First of all, it is necessary to adopt mitigation and adaptation strategies aimed at increasing CO2 storage, efficient use of water resources, and adaptation of cultivation techniques in relation to the new climatic context applicable to the Italian olive industry.

Varietal choice is an essential element in the design of new planting programmes, and the process of selecting resilient varieties is a priority research objective in the context of the National Olive Plan.

Varietal selection in olives and obtaining new varieties through cross-breeding that are resilient to climate change is one of Italy’s major strengths due to the enormous genetic variability existing in our territory.

While obtaining new varieties through cross-breeding is a goal that can be achieved in the long term, varietal selection can be undertaken in the short to medium term.

CREA-OFA in Rende, as part of several projects financed by the National Olive Oil Plan, is selecting olive varietals that best respond to the critical issues currently affecting Italian olive growing due to the impact of climate change.

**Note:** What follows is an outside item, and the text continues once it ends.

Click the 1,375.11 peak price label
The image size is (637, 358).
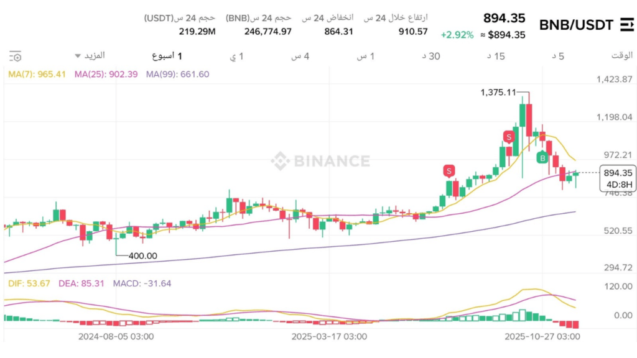pos(498,93)
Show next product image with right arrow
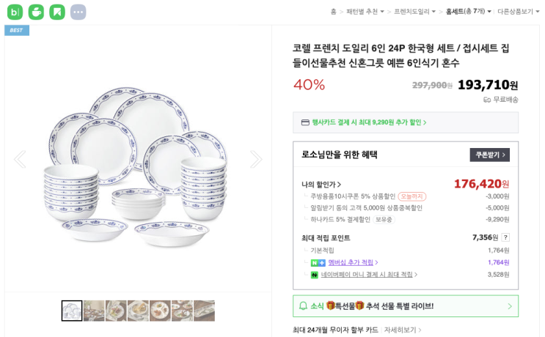This screenshot has width=545, height=337. [x=255, y=159]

Furthermore, the development of predictive models on future climate trends is of great interest, as the information can be used for the development of appropriate short- and long-term adaptation strategies to minimise the impacts of climate change on the environment, human activities, pest and pathogen control, olive grove productivity, and fruit and oil quality.

Research will have to provide guidance on how to adapt to climate change and mitigate negative impacts, bearing in mind that future land-use demands will emerge that may endanger traditional olive groves due to poor financial return. It will be important to manage olive groves taking into account optimal timing for certain agricultural operations, cultivar selection and the efficient use of water and resources.

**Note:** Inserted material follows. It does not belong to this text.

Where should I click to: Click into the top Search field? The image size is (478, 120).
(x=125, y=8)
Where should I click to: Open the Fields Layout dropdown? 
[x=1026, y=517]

Finally, it is important to assess the opportunities offered by climate change: traditional olive cultivation finds its optimal growing area between the 30th and 45th parallels.

This latitudinal range suggests that climatic conditions are a key factor for olive cultivation and its development cycle. Globally, unprecedented changes in the olive tree’s cultivation range across the Mediterranean basin may occur in the coming decades, progressively shifting its cultivation towards areas characterised by higher altitude and latitude.

In the 2000s, climatically usable areas for olive cultivation accounted for about 39% of the Mediterranean area and could reach about 50% by 2050.

In the near future, in response to climatic conditions, the olive tree will tend to expand more and more northwards, reaching the northernmost latitudes around the end of the century (2100). In particular, this new olive cultivation will affect pre-Apennine and Cisalpine foothills, new flat and hilly areas as is happening, for example, in the provinces of Pordenone and Treviso.

This is a new type of olive growing, free from the specific characteristics of traditional cultivation, such as the territorial link of the variety and the obsolescence of the plantations. This new olive cultivation can be seen as a new opportunity, as the high latitude and altitude enhance the organoleptic characteristics of the oil, contributing to an extraordinary high-quality product.